Senin, 26 April 2021
Renungan Pagi
Bacaan Alkitab : 2 Raja-Raja 8 : 1 – 6
Banyak orang tidak mudah untuk keluar dari zona nyaman yang menyekitarinya. Mereka merasa sulit keluar dari kenyamanan karena merasa bahwa itu adalah satu-satunya tujuan dalam hidup. Akibatnya, ketika situasi berubah dengan cepat atau tuntutan tugas mengharuskan seseorang berpindah ke tempat yang lain sulit untuk melepaskan kenyamanan. Tidak sedikit yang memilih untuk menghindar. Satu hal yang kadang luput dari perhatian dalam situasi demikian adalah sebenarnya penyelenggaraan pemeliharaan Allah terus berlangsung terhadap umat-Nya.
Dalam perikop ini dikisahkan Elisa menyampaikan kepada seorang perempuan Sunem agar ia dan keluarganya dapat berpindah ke mana saja ia dapat pergi karena akan terjadi bencana kelaparan selama tujuh tahun di negeri mereka. Tentunya itu bukanlah hal yang mudah. Ia dan keluarga harus meninggalkan keluarga besar dan kerabat. Perempuan tersebut tentu juga harus pergi meninggalkan harta bendanya karena disebutkan ia adalah seorang yang kaya (ps. 4:8). Perginya tidak sebentar, tetapi selama tujuh tahun. Perempuan itu tetap pergi dengan segala konsekuensinya, termasuk persoalan terkait harta miliknya di kemudian hari. Namun pada akhir perikop dikisahkan, ia mendapatkan pertolongan raja terkait dengan hal itu. Betapa pemeliharaan Allah tetap diselenggarakan atasnya.
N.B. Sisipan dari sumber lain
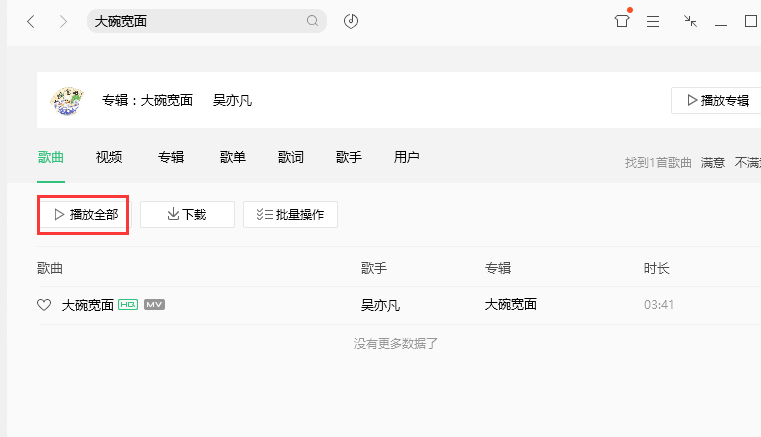761x437 pixels.
Task: Click the 播放专辑 button
Action: [x=716, y=100]
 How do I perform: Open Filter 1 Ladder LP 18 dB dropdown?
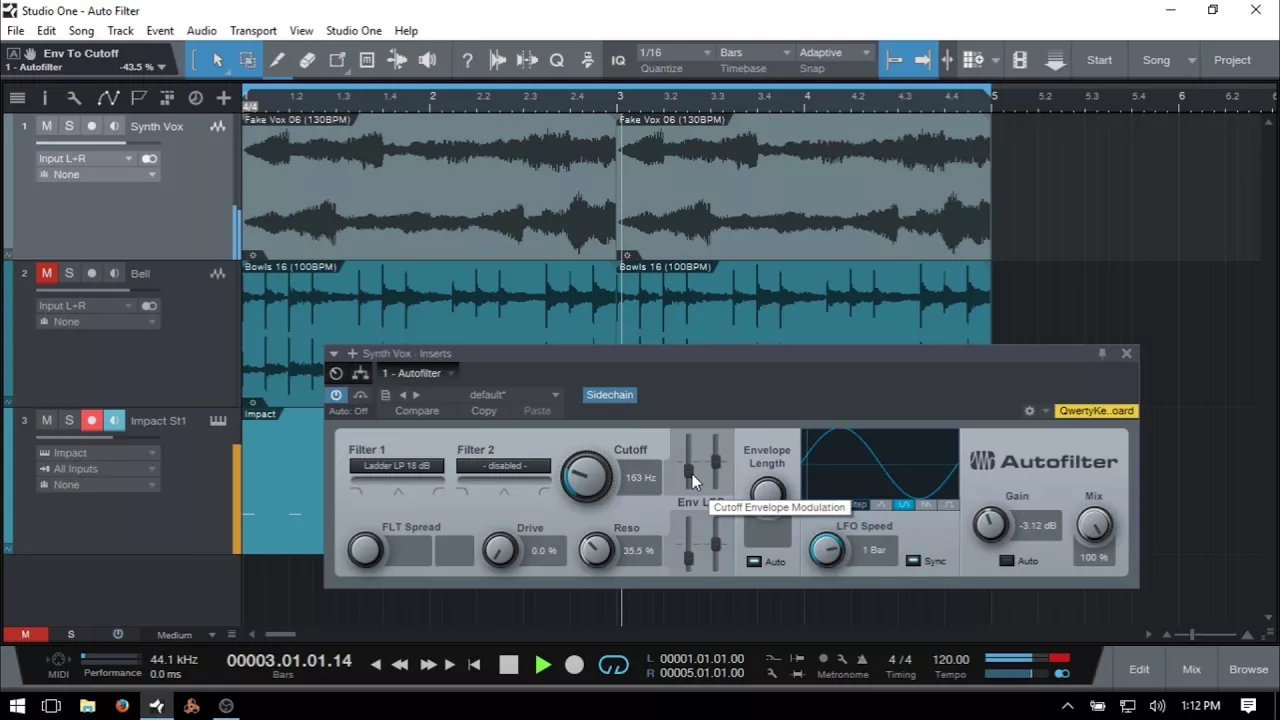click(x=397, y=466)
Berita firman Allah menemani kita dalam memulai kehidupan di pagi ini. Kita diingatkan kembali bahwa pemeliharaan Allah diselenggarakan sejak masa lalu dan juga terselenggara atas kehidupan kita di masa kini dan terus sepanjang segala masa. Pemeliharaan Allah terjadi atas diri kita dan keluarga bukan terutama untuk kenyamanan diri. Terkadang kita justru harus melepaskannya dan berdamai dengan keadaan. Pemeliharaan Allah dinyatakan agar kita tetap dikuatkan menjalani kehidupan dan terutama bagi hormat kemuliaan nama-Nya.